I liked that he had a bit of a leadership role. As I’ve mentioned before, he was taken by the timemasters and trained as some sort of temporal bounty hunter or something, so he’s actually got more training and experience with timeships and things than the rest of the crew.

Foolishly, I expected that Dante would be alive again after Cisco’s time travel.

Oliver said if he’d had Barry’s power he would’ve saved his parents. Somewhere Black Canary is asking if she’s chopped liver. And how about Havenrock? 15,000 people dead.

Speaking of Havenrock, I thought Felicity was going to tell Cisco that she redirected Dahrk’s missile there, rather than having it hit a bigger city.

Thanks for jogging my memory. I remember that line (now). Even more hopeful for the real Oliver Queen to be in that universe. So far, Justice League Unlimited got it right, but Smallville and Arrow both gave us watered down Bruce Waynes.

The old guy who turns up to trade Barry to the aliens looks really good considering how old he must be - he was in his mid-to-late 20s in 1951 - so he’s got to be in his 90s in 2016.

Lazarus Pit?

Good point.

I made the same comment, while I was watching.
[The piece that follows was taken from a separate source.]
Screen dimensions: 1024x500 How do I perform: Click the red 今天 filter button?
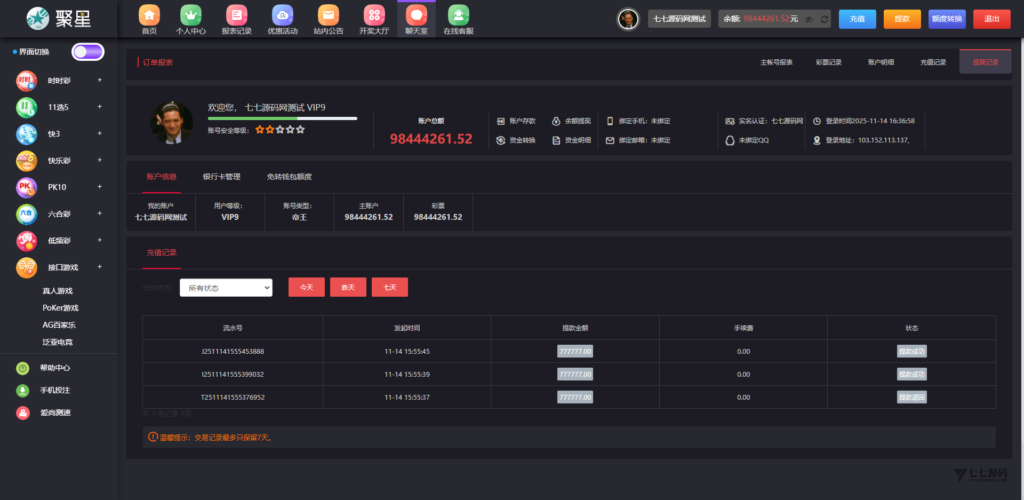pos(306,287)
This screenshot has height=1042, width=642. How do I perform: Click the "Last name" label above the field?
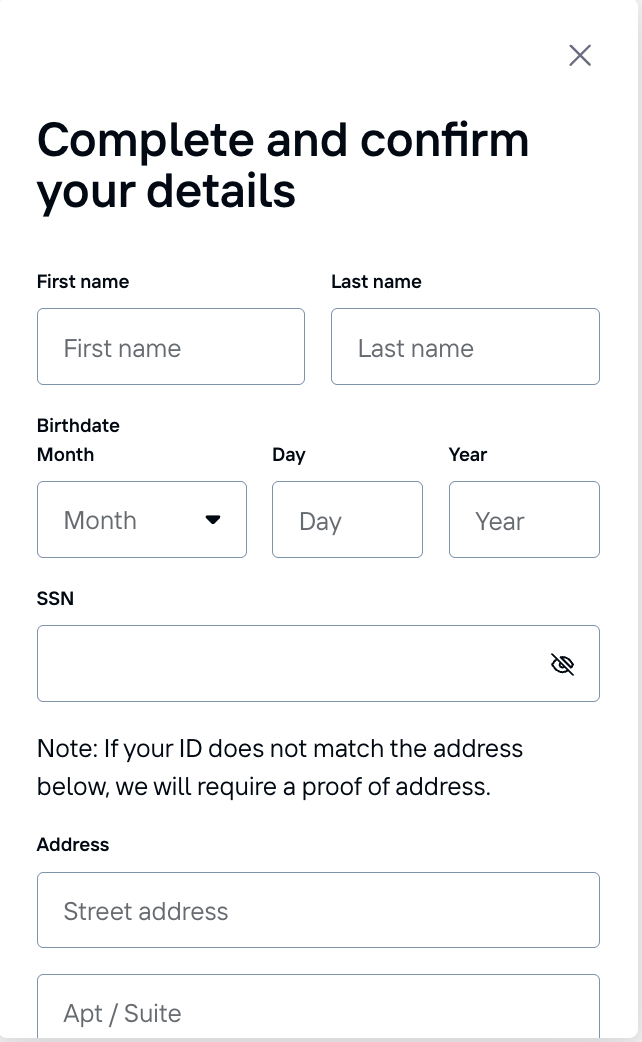point(376,282)
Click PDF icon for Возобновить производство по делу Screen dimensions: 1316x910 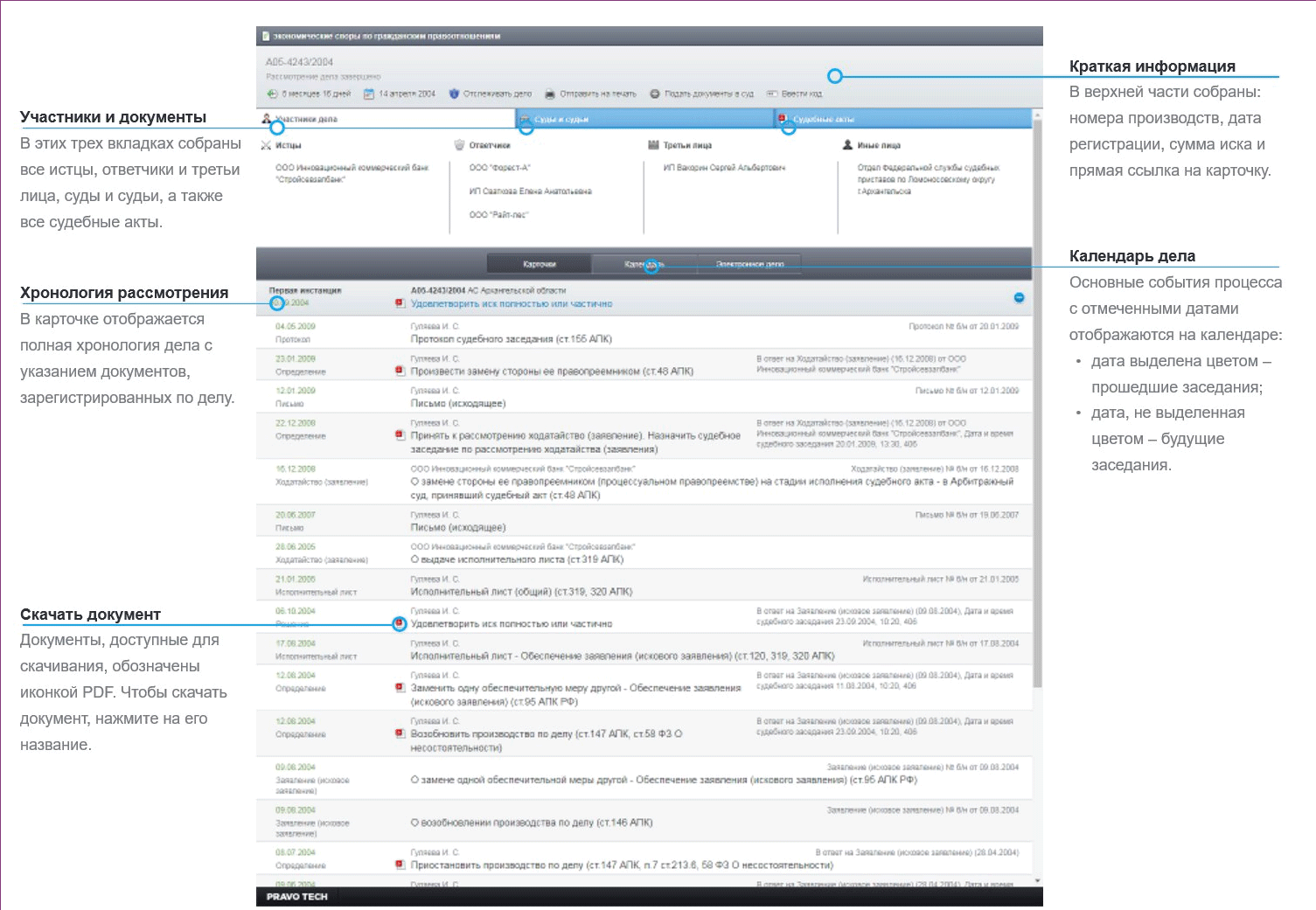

In this case, it’s particularly amusing to me, since the promotion for the crossover claimed the Dominators were going to be made to look like how MacFarlaine drew them in Invasion!..which…aside from their faces being excessively lined…not so much.

The more human you look, the more likely you are to get clothes. Kryptonians and Green Martians get clothes, but White Martians are naked.

Hm, I’m sure there’s something going on there we should be offended about.